#### [Aim of the task]
Records appear below. Give all of them again, exactly.

#### [Data to use]
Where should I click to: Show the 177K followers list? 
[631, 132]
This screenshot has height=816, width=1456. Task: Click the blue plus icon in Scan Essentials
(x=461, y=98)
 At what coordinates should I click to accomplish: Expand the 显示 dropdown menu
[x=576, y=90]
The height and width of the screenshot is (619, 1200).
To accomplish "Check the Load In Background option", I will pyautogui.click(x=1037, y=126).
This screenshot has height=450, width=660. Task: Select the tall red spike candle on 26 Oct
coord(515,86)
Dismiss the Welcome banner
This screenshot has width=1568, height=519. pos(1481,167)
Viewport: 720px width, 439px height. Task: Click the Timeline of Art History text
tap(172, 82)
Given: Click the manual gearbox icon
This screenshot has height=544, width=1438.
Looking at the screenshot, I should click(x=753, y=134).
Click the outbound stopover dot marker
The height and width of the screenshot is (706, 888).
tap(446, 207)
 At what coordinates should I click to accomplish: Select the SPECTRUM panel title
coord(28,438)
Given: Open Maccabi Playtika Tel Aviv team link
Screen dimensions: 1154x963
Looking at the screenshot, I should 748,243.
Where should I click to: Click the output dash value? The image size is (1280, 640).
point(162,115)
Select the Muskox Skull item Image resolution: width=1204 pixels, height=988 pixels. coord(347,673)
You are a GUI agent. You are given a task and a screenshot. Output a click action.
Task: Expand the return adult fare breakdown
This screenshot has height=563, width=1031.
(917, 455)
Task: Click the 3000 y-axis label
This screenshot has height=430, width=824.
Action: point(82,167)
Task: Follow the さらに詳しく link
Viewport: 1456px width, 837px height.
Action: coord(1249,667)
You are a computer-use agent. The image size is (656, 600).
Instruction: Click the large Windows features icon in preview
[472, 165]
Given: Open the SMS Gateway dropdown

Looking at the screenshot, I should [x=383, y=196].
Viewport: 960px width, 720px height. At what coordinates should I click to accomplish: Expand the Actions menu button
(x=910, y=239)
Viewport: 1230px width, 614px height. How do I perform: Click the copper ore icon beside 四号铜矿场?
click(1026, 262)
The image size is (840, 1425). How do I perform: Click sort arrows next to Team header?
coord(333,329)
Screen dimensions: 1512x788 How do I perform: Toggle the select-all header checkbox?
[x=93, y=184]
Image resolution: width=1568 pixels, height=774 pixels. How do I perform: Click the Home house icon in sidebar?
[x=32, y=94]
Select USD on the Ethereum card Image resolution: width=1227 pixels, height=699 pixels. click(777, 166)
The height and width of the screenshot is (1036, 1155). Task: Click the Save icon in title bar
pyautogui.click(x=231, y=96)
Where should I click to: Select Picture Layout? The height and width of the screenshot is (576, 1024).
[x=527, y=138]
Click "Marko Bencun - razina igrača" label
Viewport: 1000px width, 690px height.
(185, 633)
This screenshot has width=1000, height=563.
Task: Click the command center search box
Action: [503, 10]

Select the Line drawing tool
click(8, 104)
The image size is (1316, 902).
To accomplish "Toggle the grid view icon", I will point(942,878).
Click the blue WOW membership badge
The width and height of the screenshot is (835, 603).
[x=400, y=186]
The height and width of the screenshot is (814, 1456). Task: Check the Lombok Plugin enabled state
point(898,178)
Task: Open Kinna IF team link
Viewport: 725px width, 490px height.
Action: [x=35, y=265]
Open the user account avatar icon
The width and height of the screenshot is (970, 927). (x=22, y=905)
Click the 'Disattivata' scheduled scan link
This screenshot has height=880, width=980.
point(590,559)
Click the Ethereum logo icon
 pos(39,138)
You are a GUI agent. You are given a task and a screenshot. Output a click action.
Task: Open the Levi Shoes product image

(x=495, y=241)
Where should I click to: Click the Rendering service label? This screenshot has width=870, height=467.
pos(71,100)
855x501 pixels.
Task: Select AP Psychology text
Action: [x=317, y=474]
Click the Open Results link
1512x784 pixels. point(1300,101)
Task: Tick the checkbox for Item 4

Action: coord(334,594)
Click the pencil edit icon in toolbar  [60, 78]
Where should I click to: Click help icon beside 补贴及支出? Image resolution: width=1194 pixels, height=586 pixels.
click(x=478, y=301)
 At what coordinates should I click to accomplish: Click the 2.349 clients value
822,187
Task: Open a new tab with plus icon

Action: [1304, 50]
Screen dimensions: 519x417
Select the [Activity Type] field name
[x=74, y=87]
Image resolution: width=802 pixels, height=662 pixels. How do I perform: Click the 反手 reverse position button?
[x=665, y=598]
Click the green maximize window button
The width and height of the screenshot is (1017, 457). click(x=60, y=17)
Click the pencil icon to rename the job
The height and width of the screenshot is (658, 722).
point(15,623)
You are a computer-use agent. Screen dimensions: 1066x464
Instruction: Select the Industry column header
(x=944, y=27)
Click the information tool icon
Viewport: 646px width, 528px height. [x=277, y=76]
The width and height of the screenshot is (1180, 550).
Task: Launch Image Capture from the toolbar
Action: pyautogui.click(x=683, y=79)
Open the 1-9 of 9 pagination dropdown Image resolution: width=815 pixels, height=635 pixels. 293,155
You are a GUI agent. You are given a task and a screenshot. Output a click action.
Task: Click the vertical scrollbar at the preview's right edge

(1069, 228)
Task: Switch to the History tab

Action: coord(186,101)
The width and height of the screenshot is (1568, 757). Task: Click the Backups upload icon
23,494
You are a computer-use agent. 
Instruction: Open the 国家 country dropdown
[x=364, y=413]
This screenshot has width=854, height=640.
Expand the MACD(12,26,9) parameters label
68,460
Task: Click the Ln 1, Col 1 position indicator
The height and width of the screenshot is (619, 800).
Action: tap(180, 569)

#### [Output for this exercise]
Where should I click to: Show the 177K followers list? 
[631, 132]
This screenshot has height=816, width=1456. Task: Click the blue plus icon in Scan Essentials
(x=461, y=98)
 At what coordinates should I click to accomplish: Expand the 显示 dropdown menu
[x=576, y=90]
The height and width of the screenshot is (619, 1200).
To accomplish "Check the Load In Background option", I will pyautogui.click(x=1037, y=126).
This screenshot has height=450, width=660. Task: Select the tall red spike candle on 26 Oct
coord(515,86)
Dismiss the Welcome banner
This screenshot has width=1568, height=519. pos(1481,167)
Viewport: 720px width, 439px height. Task: Click the Timeline of Art History text
tap(172, 82)
Given: Click the manual gearbox icon
This screenshot has height=544, width=1438.
Looking at the screenshot, I should click(x=753, y=134).
Click the outbound stopover dot marker
The height and width of the screenshot is (706, 888).
tap(446, 207)
 At what coordinates should I click to accomplish: Select the SPECTRUM panel title
coord(28,438)
Given: Open Maccabi Playtika Tel Aviv team link
Screen dimensions: 1154x963
Looking at the screenshot, I should 748,243.
Where should I click to: Click the output dash value? The image size is (1280, 640).
point(162,115)
Select the Muskox Skull item Image resolution: width=1204 pixels, height=988 pixels. coord(347,673)
You are a GUI agent. You are given a task and a screenshot. Output a click action.
Task: Expand the return adult fare breakdown
This screenshot has height=563, width=1031.
(917, 455)
Task: Click the 3000 y-axis label
This screenshot has height=430, width=824.
Action: point(82,167)
Task: Follow the さらに詳しく link
Viewport: 1456px width, 837px height.
Action: coord(1249,667)
You are a computer-use agent. The image size is (656, 600).
Instruction: Click the large Windows features icon in preview
[472, 165]
Given: Open the SMS Gateway dropdown

Looking at the screenshot, I should [x=383, y=196].
Viewport: 960px width, 720px height. At what coordinates should I click to accomplish: Expand the Actions menu button
(x=910, y=239)
Viewport: 1230px width, 614px height. How do I perform: Click the copper ore icon beside 四号铜矿场?
click(1026, 262)
The image size is (840, 1425). How do I perform: Click sort arrows next to Team header?
coord(333,329)
Screen dimensions: 1512x788 How do I perform: Toggle the select-all header checkbox?
[x=93, y=184]
Image resolution: width=1568 pixels, height=774 pixels. How do I perform: Click the Home house icon in sidebar?
[x=32, y=94]
Select USD on the Ethereum card Image resolution: width=1227 pixels, height=699 pixels. click(777, 166)
The height and width of the screenshot is (1036, 1155). Task: Click the Save icon in title bar
pyautogui.click(x=231, y=96)
Where should I click to: Select Picture Layout? The height and width of the screenshot is (576, 1024).
[x=527, y=138]
Click "Marko Bencun - razina igrača" label
Viewport: 1000px width, 690px height.
(185, 633)
This screenshot has width=1000, height=563.
Task: Click the command center search box
Action: [503, 10]

Select the Line drawing tool
click(8, 104)
The image size is (1316, 902).
To accomplish "Toggle the grid view icon", I will point(942,878).
Click the blue WOW membership badge
The width and height of the screenshot is (835, 603).
[x=400, y=186]
The height and width of the screenshot is (814, 1456). Task: Check the Lombok Plugin enabled state
point(898,178)
Task: Open Kinna IF team link
Viewport: 725px width, 490px height.
Action: [x=35, y=265]
Open the user account avatar icon
The width and height of the screenshot is (970, 927). (x=22, y=905)
Click the 'Disattivata' scheduled scan link
This screenshot has height=880, width=980.
point(590,559)
Click the Ethereum logo icon
 pos(39,138)
You are a GUI agent. You are given a task and a screenshot. Output a click action.
Task: Open the Levi Shoes product image

(x=495, y=241)
Where should I click to: Click the Rendering service label? This screenshot has width=870, height=467.
pos(71,100)
855x501 pixels.
Task: Select AP Psychology text
Action: [x=317, y=474]
Click the Open Results link
1512x784 pixels. point(1300,101)
Task: Tick the checkbox for Item 4

Action: coord(334,594)
Click the pencil edit icon in toolbar  [60, 78]
Where should I click to: Click help icon beside 补贴及支出? Image resolution: width=1194 pixels, height=586 pixels.
click(x=478, y=301)
 At what coordinates should I click to accomplish: Click the 2.349 clients value
822,187
Task: Open a new tab with plus icon

Action: [1304, 50]
Screen dimensions: 519x417
Select the [Activity Type] field name
[x=74, y=87]
Image resolution: width=802 pixels, height=662 pixels. How do I perform: Click the 反手 reverse position button?
[x=665, y=598]
Click the green maximize window button
The width and height of the screenshot is (1017, 457). click(x=60, y=17)
Click the pencil icon to rename the job
The height and width of the screenshot is (658, 722).
point(15,623)
You are a computer-use agent. Screen dimensions: 1066x464
Instruction: Select the Industry column header
(x=944, y=27)
Click the information tool icon
Viewport: 646px width, 528px height. [x=277, y=76]
The width and height of the screenshot is (1180, 550).
Task: Launch Image Capture from the toolbar
Action: pyautogui.click(x=683, y=79)
Open the 1-9 of 9 pagination dropdown Image resolution: width=815 pixels, height=635 pixels. 293,155
You are a GUI agent. You are given a task and a screenshot. Output a click action.
Task: Click the vertical scrollbar at the preview's right edge

(1069, 228)
Task: Switch to the History tab

Action: coord(186,101)
The width and height of the screenshot is (1568, 757). Task: Click the Backups upload icon
23,494
You are a computer-use agent. 
Instruction: Open the 国家 country dropdown
[x=364, y=413]
This screenshot has width=854, height=640.
Expand the MACD(12,26,9) parameters label
68,460
Task: Click the Ln 1, Col 1 position indicator
The height and width of the screenshot is (619, 800).
Action: tap(180, 569)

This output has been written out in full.